Speech, Part 4: Will McCain bring conservatives with him on climate? As if!

A President McCain would have no magic wand to get conservatives to join a cause they simply don’t believe in, much as he wasn’t able to get them to join the cause for his McCain Lieberman climate bill. As E&E News (subs. req’d) reports today:

Several key Capitol Hill Republicans stood defiant yesterday against the types of changes to U.S. global warming policy spelled out earlier this week by presumptive Republican presidential nominee John McCain….

“I’m going to vote for McCain this year for president, but if he offers that bill I’ll vote against it and work against it,” pledged Rep. Joe Barton (R-Texas), the top Republican on the House Energy and Commerce Committee….

Sen. George Voinovich (R-Ohio), who would likely become the lead Republican on the Senate Environment Committee next year if McCain wins the presidency, said he wanted to work on a different type of climate plan that focused first on incentives for new energy technologies.

“We both agree there’s a problem,” Voinovich said. “We have a difference of opinion about how to solve the problem.”

Retiring Sen. Pete Domenici (R-N.M.), the ranking member of the Senate Energy and Natural Resources Committee … “I’m not for that,” Domenici said. “I respect [McCain] greatly.
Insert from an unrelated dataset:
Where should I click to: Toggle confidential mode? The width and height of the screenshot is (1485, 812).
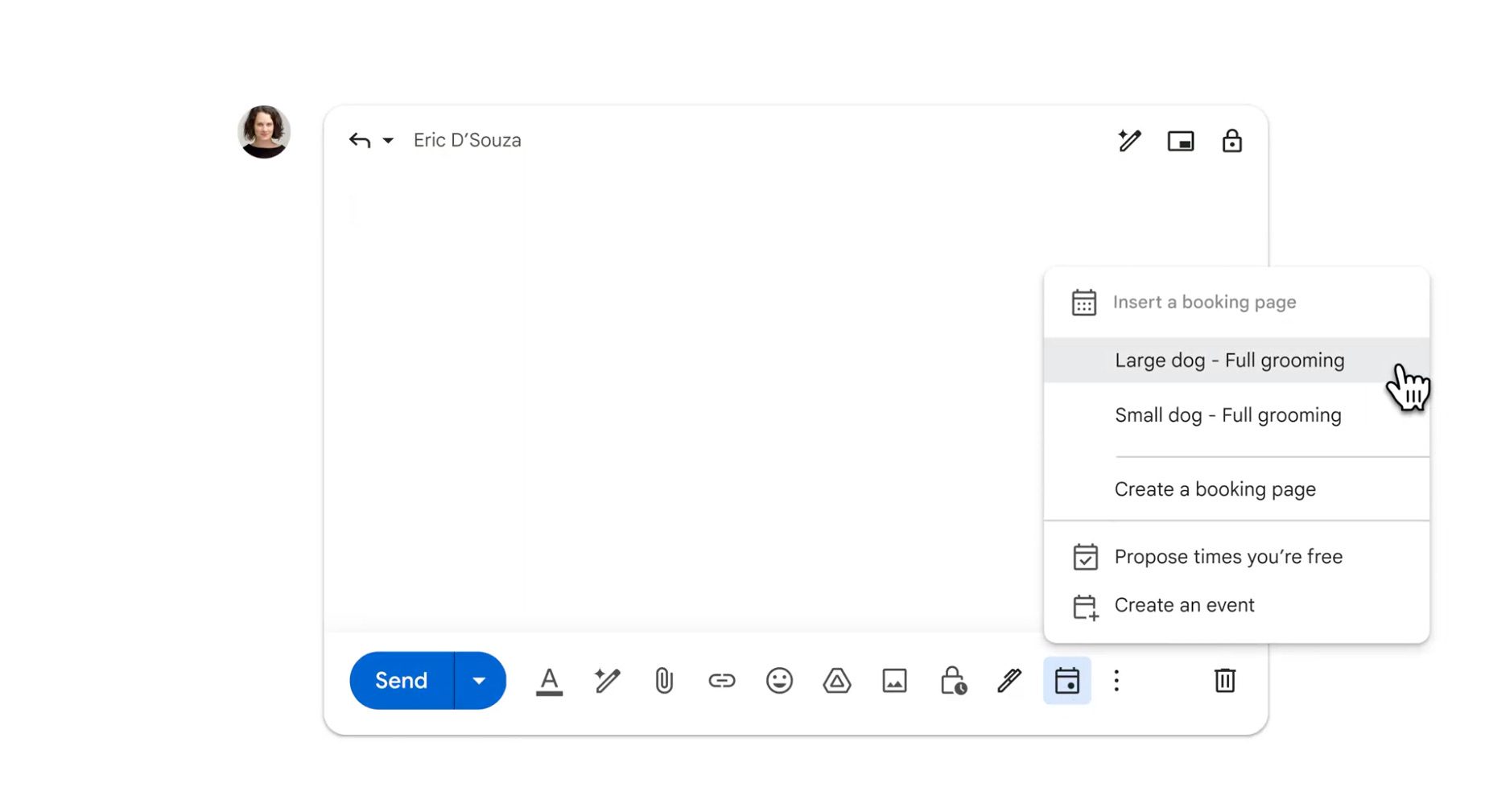(x=953, y=681)
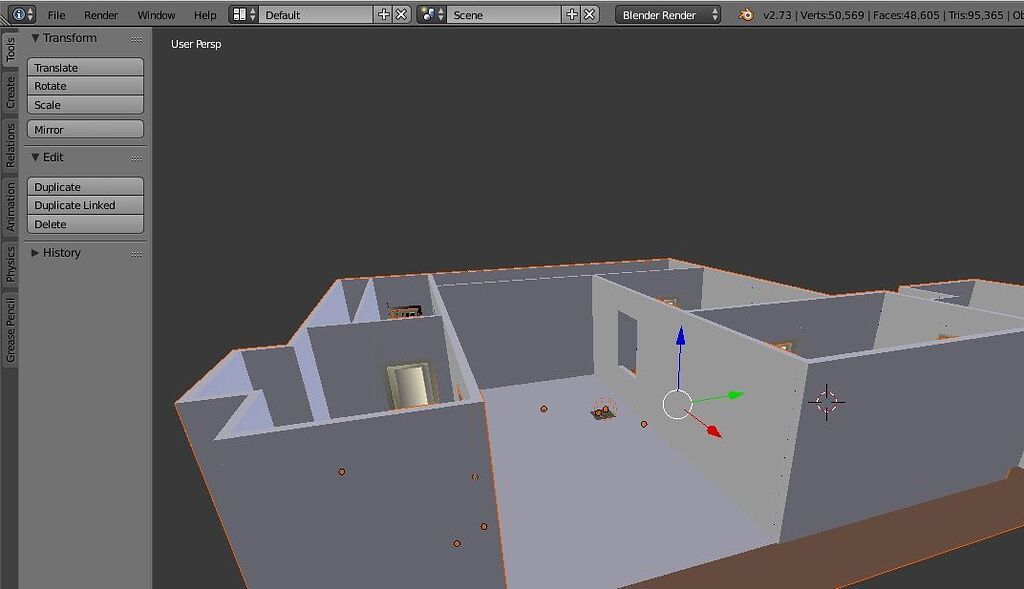
Task: Open the Window menu
Action: click(156, 14)
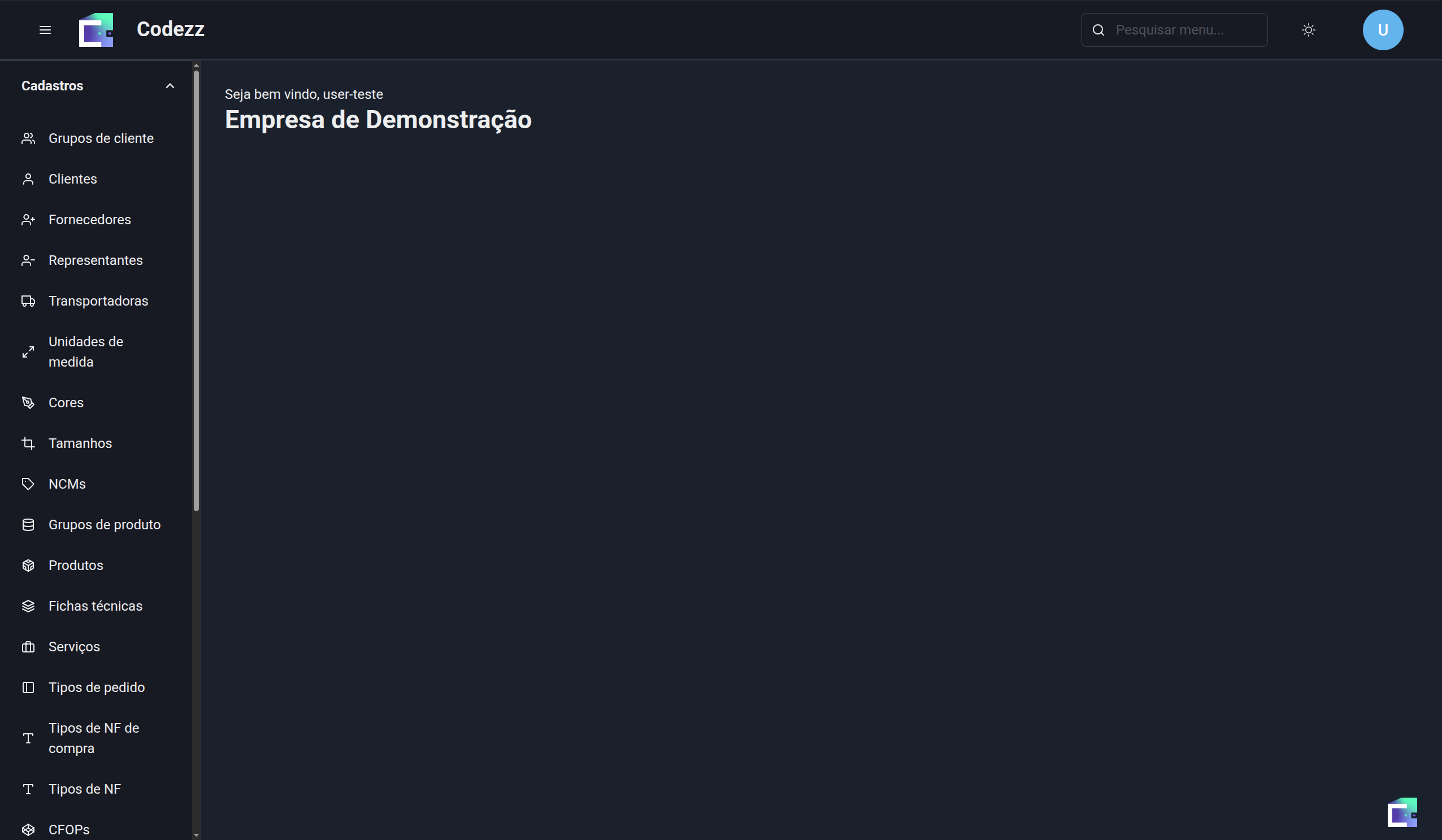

But I think before we’re finished, there’ll be an awful lot of reality added to this.”

That’s a pretty pathetic response, especially when you consider that McCain’s plan is already too watered down to solve the climate problem (see here). Still, it can’t be considered a big surprise given that only 27% of conservatives say human emissions are warming the earth (see “The deniers are winning, especially with the GOP“).

Interestingly, there is at least one conservative who understands the central flaw in McCain’s plan:

Sen. Bob Corker (R-Tenn.), for example, said he wasn’t so sure McCain got it right in calling for the unlimited use of domestic and international offset projects for industry compliance in a cap-and-trade system. “That’s something that’s very poor public policy and hopefully he’ll evolve on that,” he said

[Note to Corker: Conservatives don’t believe in evolution!]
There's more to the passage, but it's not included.